Aldag v Eistis [2008] NSWDC 157
Substance over form
Although the instances of insurers becoming insolvent is thankfully rare, when it does happen, it can have devastating consequences.
On 15 December 2002, Luke Quintano was shot in the head at Skelseys, a nightclub operated by B W Rose Pty Limited (BWR). In January 2002, BWR had instructed its brokers, Prestige Insurance Brokers to place public liability insurance, which was done with International Unity Insurance Co Limited, an insurance company incorporated in the Solomon Islands.
Mr Quintano instituted proceedings in April 2004, claiming damages for personal injuries. International Unity was wound up by order of the Federal Court of Australia on 2 June 2004. Being practically uninsured as a result, BWR claimed indemnity or contribution from Prestige, alleging that it had negligently placed the insurance with an unregistered overseas insurer and failed to advise BWR of the associated risks.
Prestige in turn claimed indemnity from its professional indemnity insurers (who were Lloyds syndicates) who declined indemnity on the grounds that the claim by BWR was one “arising from” either “the insolvency of any insurer or reinsurer” or a breach of duty to “advise on the suitability (…including financial standing) of any insurer reinsurer”, and therefore fell within exclusion clauses in the policy.
A the trial in July 2008, the proceedings against Prestige were discontinued, meaning it would not incur any legal liability in relation to BWR’s claim.
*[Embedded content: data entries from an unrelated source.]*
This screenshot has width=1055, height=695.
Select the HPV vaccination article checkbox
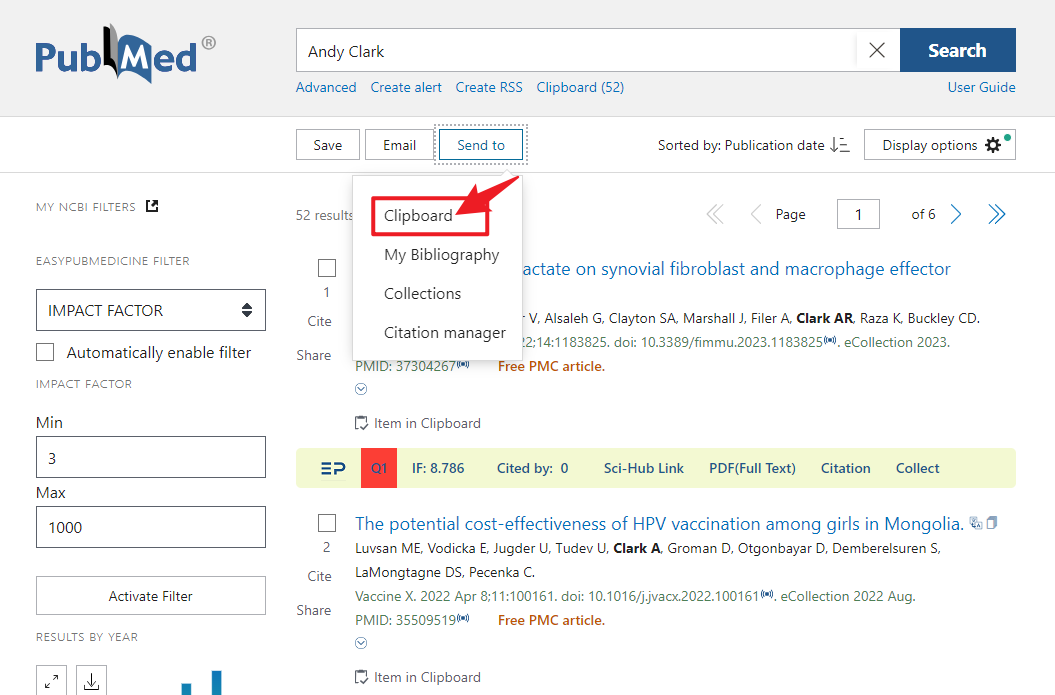[x=327, y=523]
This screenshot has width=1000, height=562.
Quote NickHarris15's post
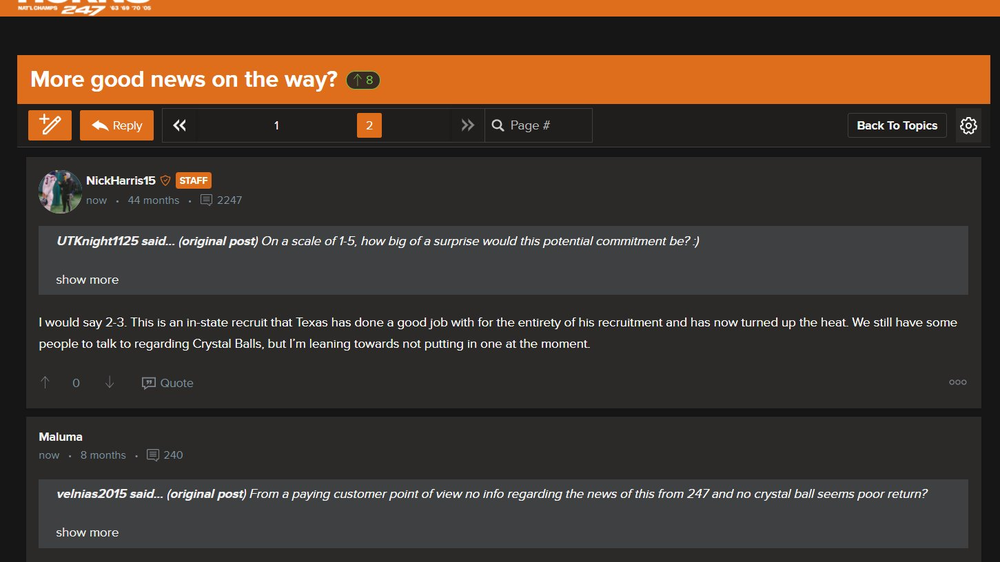tap(168, 383)

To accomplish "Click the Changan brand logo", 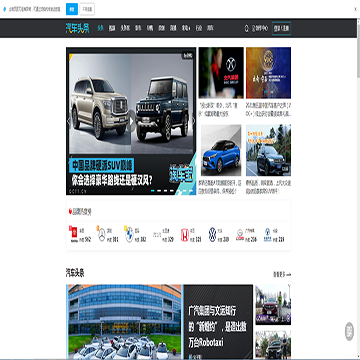I will 267,234.
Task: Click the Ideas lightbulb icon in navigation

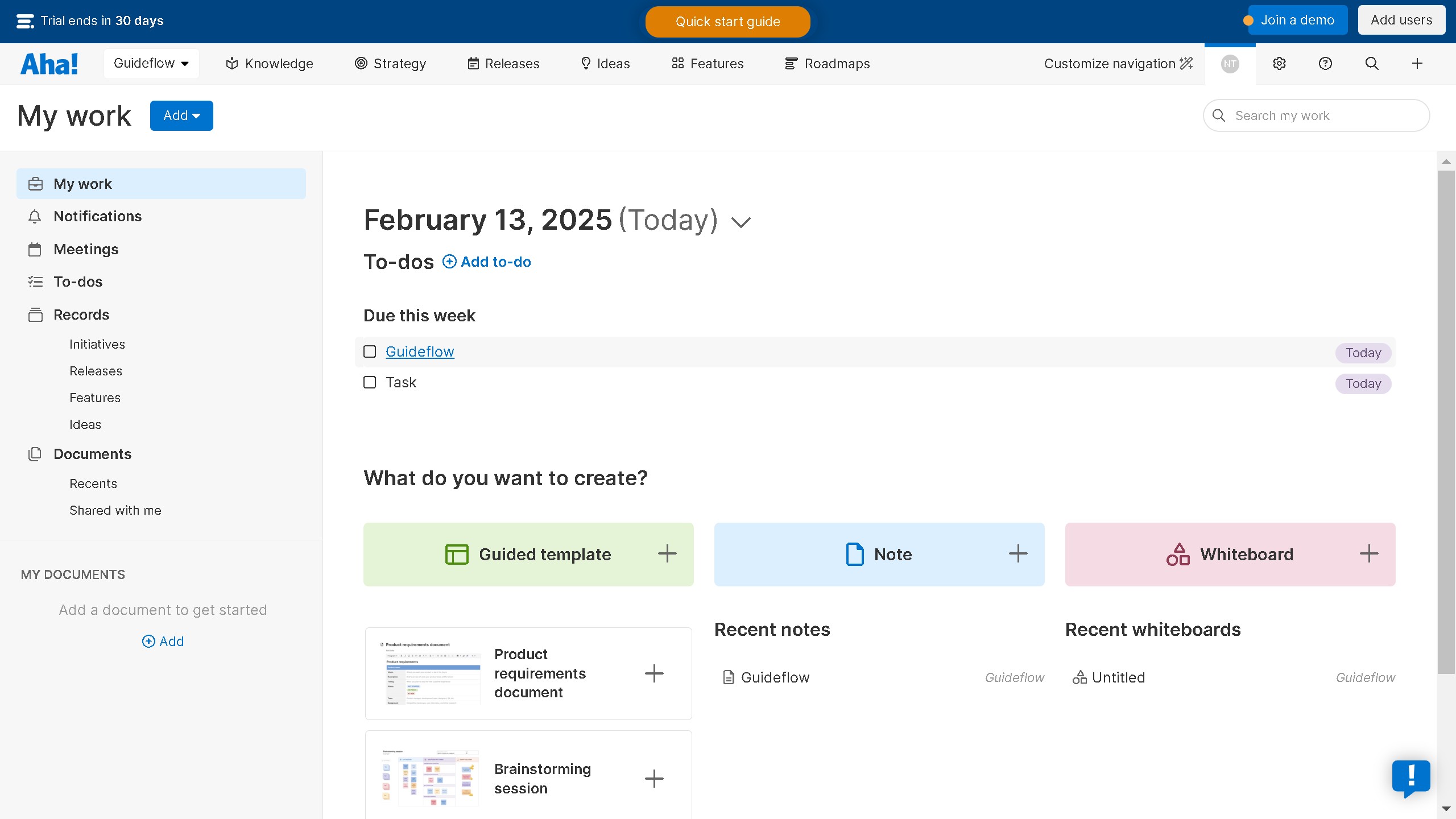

Prestige had however incurred substantial legal costs and persisted with its claim for indemnity from its insurers in relation to those costs.
The only live issues then related to the application of the two exclusion clauses.
Prestige submitted that as BWR’s claim against it did not allege, refer to, or demonstrate any connection with, the insolvency, the claim could not be said to “arise from” the insolvency of International Unity.
Justice Brereton noted that the words “arising from” required some causal connection between the claim and the specified matter, but that would be satisfied by a less proximate relationship than that required by the phrase “caused by”. The requirement that a claim “arise from” a matter would be satisfied, if it “originates in, springs from, or has its foundation in, that matter”.
Although BWR’s claim against Prestige did not explicitly refer to insolvency, it alleged that the public liability policy had ceased to indemnify BWR and that Prestige had negligently placed the insurance with an unregistered overseas insurer and failed to advise BWR of the associated risks. Justice Brereton found that “the craftiness or clumsiness of the claimant’s pleading” was not determinative of the issue; and indeed, both parties accepted that whether the claim fell within the exclusion depended on the facts that give rise to the claim, and not its formulation by the claimant.
The damage that was being asserted by BWR was that it was left without an indemnity of value; and the reason for that was because International Unity was insolvent. In substance, BWR’s claim was attributable to International Unity’s insolvency.
It therefore followed that BWR’s claim against Prestige “originated in, sprang from, or had its foundation in”, the insolvency of International Unity. Accordingly, the claim was one that “arose from” the insolvency of an insurer, and the exclusion clause applied to exclude cover.
On the issue of whether the “failure to advise” exclusion operated, Justice Brereton concluded that, where a policy excludes cover for claims arising from a specified matter, what was intended was that the insurer were not to be at risk in respect of claims that relied on proof of the specified matter as an underlying fact. It was not necessary that the matter objectively exist; it was sufficient that its existence was asserted, either expressly or implicitly, by the claim.
In this case, the claim included an allegation of breach of the relevant duty. The exclusion clause was therefore engaged; and was not dependant on the existence, as an objective fact, of the alleged breach.
In the result, Prestige’s claim against the insurers failed.